What that means for engineers who need a service mesh is that, using eBPF, the microservice governance that has traditionally been implemented using sidecar containers could instead be handled in the kernel via eBPF programs. Since the eBPF programs can run on every (Linux-based) node in a Kubernetes cluster, they could manage microservice connectivity, security and observability from right within the kernel, instead of having to operate as separate sidecars.
This approach would solve several challenges associated with traditional service meshes like Istio:
- Performance: Because eBPF programs consume minimal resources, they would dramatically reduce the overhead of running a service mesh, as compared to using a sidecar architecture.
- Simplicity: An eBPF-based service mesh would eliminate the need to deploy and manage a suite of sidecar containers.
- Visibility and control: By running directly within the kernel, eBPF programs have virtually unlimited scope in terms of which data they can access from within containers and which control they can exert over them. In this respect, eBPF-based meshes would be more powerful than those that depend on sidecar containers.
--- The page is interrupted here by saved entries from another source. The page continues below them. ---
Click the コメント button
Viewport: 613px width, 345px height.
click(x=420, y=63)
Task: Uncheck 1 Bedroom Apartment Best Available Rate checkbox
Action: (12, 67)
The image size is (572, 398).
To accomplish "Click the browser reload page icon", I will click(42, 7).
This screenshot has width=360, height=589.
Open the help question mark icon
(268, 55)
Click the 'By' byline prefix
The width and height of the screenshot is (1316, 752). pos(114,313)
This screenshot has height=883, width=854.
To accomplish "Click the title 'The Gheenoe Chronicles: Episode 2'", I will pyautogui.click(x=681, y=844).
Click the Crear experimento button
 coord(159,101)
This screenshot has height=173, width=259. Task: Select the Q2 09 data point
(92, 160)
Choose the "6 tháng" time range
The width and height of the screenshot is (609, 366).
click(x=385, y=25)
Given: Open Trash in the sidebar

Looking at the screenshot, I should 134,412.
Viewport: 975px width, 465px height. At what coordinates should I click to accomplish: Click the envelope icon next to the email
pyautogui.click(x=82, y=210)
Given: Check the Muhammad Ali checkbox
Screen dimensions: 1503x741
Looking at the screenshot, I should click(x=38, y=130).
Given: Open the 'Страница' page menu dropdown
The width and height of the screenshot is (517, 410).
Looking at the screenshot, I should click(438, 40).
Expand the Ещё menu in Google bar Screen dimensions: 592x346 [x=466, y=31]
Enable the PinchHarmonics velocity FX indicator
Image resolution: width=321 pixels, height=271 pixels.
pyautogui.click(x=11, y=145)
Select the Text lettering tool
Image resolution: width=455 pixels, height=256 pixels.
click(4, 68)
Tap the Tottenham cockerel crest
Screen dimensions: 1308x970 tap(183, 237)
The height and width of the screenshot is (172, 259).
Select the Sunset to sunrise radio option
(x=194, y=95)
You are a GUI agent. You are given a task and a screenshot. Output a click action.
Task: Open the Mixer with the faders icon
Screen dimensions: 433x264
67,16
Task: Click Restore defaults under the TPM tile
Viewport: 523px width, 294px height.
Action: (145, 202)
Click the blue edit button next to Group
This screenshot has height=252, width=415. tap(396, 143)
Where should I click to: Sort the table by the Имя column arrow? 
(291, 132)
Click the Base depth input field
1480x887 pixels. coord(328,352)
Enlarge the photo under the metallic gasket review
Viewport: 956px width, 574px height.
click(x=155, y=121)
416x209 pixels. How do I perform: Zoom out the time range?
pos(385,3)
eBPF has many use cases, and leveraging it to solve the shortcomings of traditional service meshes remains a relatively new idea. However, developers are devoting increasing attention to this strategy, which has already been implemented by Cilium.
eBPF's bright future
So, in case you were looking for yet another reason why eBPF is revolutionizing the way developers approach security, observability and management within distributed applications across all layers of the stake, add eBPF's potential as a service mesh solution to your list. In addition to making it easier to collect rich data for observability purposes, and to secure data as it moves within and between containers, eBPF just may take the crown from service meshes like Istio as a simpler, more effective and less resource-hungry solution for managing interactions between microservices.
This isn't to say that Istio or its equivalents will totally disappear. We can imagine a world where the Istio control plane remains, but where the data plane is driven by eBPF programs instead of Envoy proxies running in sidecar containers. Istio has developed a lot of powerful technology for service discovery and configuration management, and that functionality will remain relevant in an eBPF-based service mesh.
But we expect that sidecar containers will look increasingly dated over the coming years – just like the sidecars attached to motorcycles. Those who prioritize speed and efficiency will turn to eBPF as a means of freeing themselves from the limitations of sidecars.